Иногда возникает необходимость ограничения доступа ряду сотрудников к определенной информации, хранящейся в базе банных. Я предлагаю познакомиться с одной из функций SQL Server, которая позволяет контролировать доступ к уровню строк в таблице базы данных в зависимости от пользователя, выполняющего запрос.
Безопасность на уровне строк (Row-Level Security, RLS) ограничивает пользователей таким образом, чтобы они могли работать исключительно с теми данными, к которым у них имеется доступ.
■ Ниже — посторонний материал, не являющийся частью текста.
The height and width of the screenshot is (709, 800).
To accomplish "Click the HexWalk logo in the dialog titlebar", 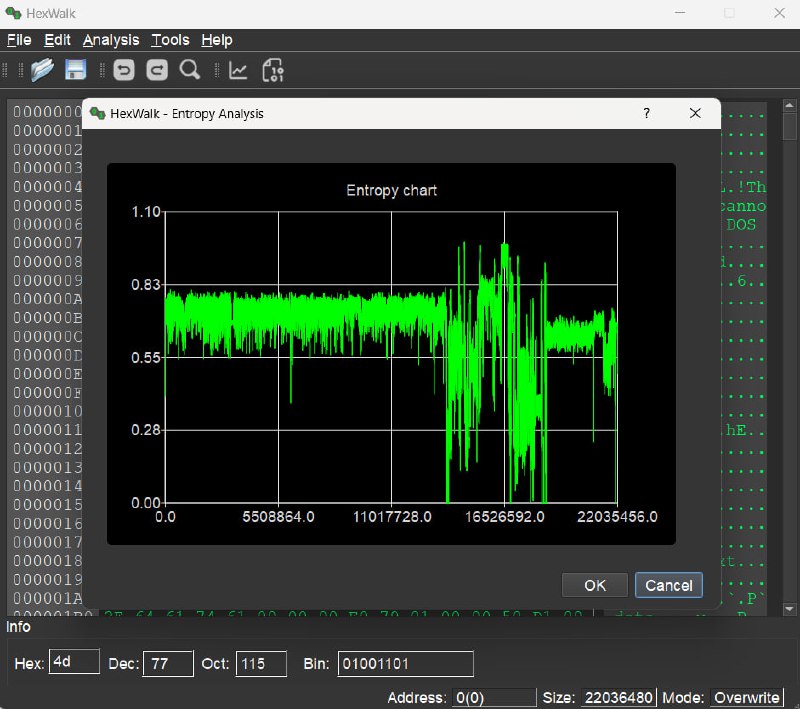I will (99, 113).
Кроме того, данная функция не дает возможности пользователям вставлять, обновлять или удалять данные, доступ к которым запрещен.
Давайте рассмотрим, как можно использовать функцию Row-Level Security на примере условной таблицы, назовем ее ObjectCheck, в которой отражена информация об объектах аудита, сроках начала и завершения проверок и т.д.
Перед нами поставлена задача: каждый пользователь базы данных должен получить доступ к данным, относящимся только к нему, без доступа к проверкам, назначенным другим сотрудникам.
Для выполнения примера создадим трех пользователей базы данных:
create user Ivanovii without login;
create user PetrovPP without login;
create user SidorovSS without login;
предоставим доступ SELECT к таблице ObjectCheck для этих пользователей:
grant select on ObjectCheck to Ivanovii;
grant select on ObjectCheck to PetrovPP;
grant select on ObjectCheck to SidorovSS;
Кроме того, желательно создать отдельную схему для объектов базы данных Row-Level Security:
create schema rs;
GO
Ограничение доступа к данным с использованием Row-Level Security достигается путем определения предиката безопасности (Security predicate) как функции, которая ограничивает строки на основе логики фильтрации, которая вызывается и применяется политикой безопасности (Security Policy), созданной с помощью T-SQL оператора CREATE SECURITY POLICY, и работает как контейнер предикатов.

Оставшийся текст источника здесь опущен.